“Most Published Research Findings Are False—But a Little Replication Goes a Long Way”, Ramal Moonesinghe, Muin J. Khoury, A. Cecile J. W. Janssens (, ; backlinks; similar)⁠:

We examine the positive predictive value (PPV) as a function of the number of statistically-significant findings.

Figure 1 shows the PPV of at least one, two, or three statistically-significant research findings out of ten independent studies as a function of the pre-study odds of a true relationship (R) for statistical powers of 20% and 80%. The lower lines correspond to Ioannidis’ finding and indicate the probability of a true association when >1⁄10 studies shows a statistically-significant result.

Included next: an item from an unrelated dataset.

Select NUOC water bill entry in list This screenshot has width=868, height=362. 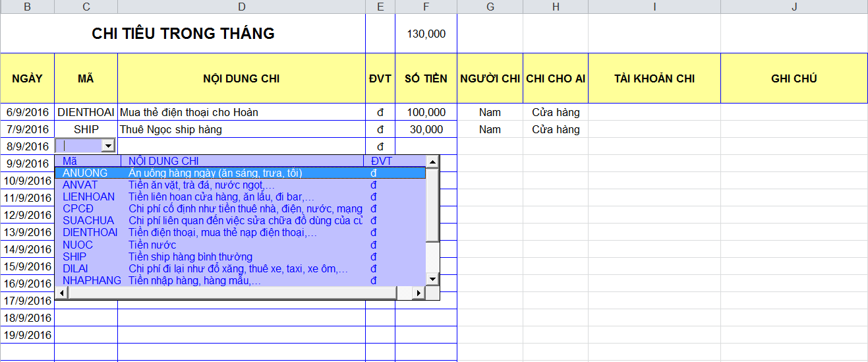[x=78, y=245]
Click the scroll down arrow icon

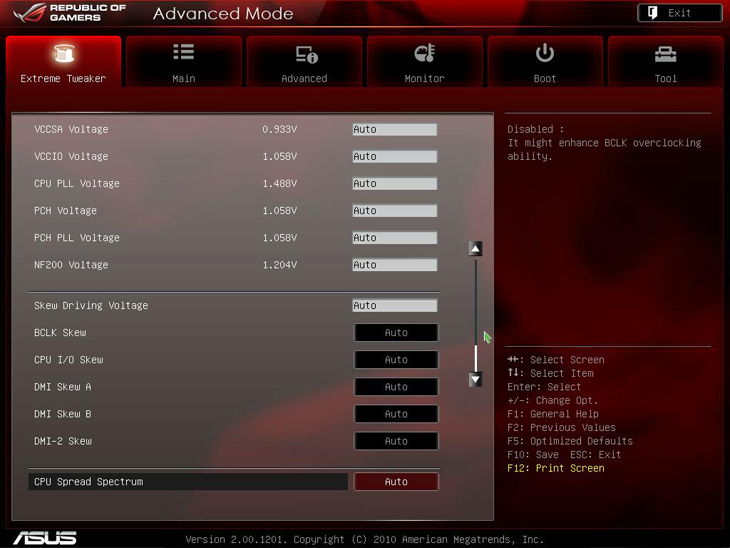[x=476, y=379]
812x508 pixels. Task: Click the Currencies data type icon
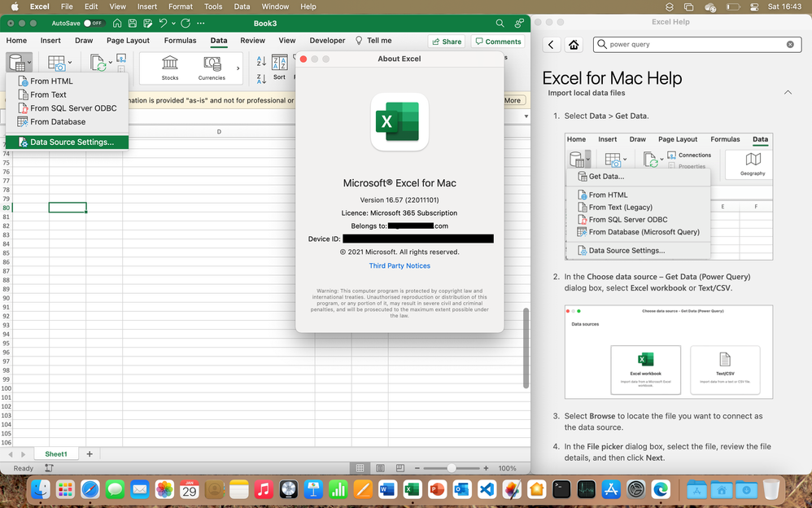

As can be seen, the PPV is substantially higher when more research findings are statistically-significant. Thus, a few positive replications can considerably enhance our confidence that the research findings reflect a true relationship. When R ranged 0.0001–0.01, a higher number of positive studies is required to attain a reasonable PPV. The difference in PPV for power of 80% and power of 20% when at least three studies are positive is higher than when at least one study is positive. Figure 2 gives the PPV for increasing number of positive studies out of 10, 25, and 50 studies for pre-study odds of 0.0001, 0.01, 0.1, and 0.5 for powers of 20% and 80%. When there is at least one positive study (r = 1) and power equal to 80%, as indicated in Ioannidis’ paper, PPV declined ~50% for 50 studies compared to 10 studies for R values between 0.0001 and 0.1. However, PPV increases with increasing number of positive studies and the percentage of positive studies required to achieve a given PPV declines with increasing number of studies. The number of positive studies required to achieve a PPV of at least 70% increased from 8 for 10 studies to 12 for 50 studies when pre-study odds equaled 0.0001, from 5 for 10 studies to eight for 50 studies when pre-study odds equaled 0.01, from three for 10 studies to six for 50 studies when pre-study odds equaled 0.1, and from 2 for 10 studies to 5 for 50 studies when pre-study odds equaled 0.5. The difference in PPV for powers of 80% and 20% declines with increasing number of studies.

…In summary, while we agree with Ioannidis that most research findings are false, we clearly demonstrate that replication of research findings enhances the positive predictive value of research findings being true. While this is not unexpected, it should be encouraging news to researchers in their never-ending pursuit of scientific hypothesis generation and testing. Nevertheless, more methodological work is needed to assess and interpret cumulative evidence of research findings and their biological plausibility. This is especially urgent in the exploding field of genetic associations.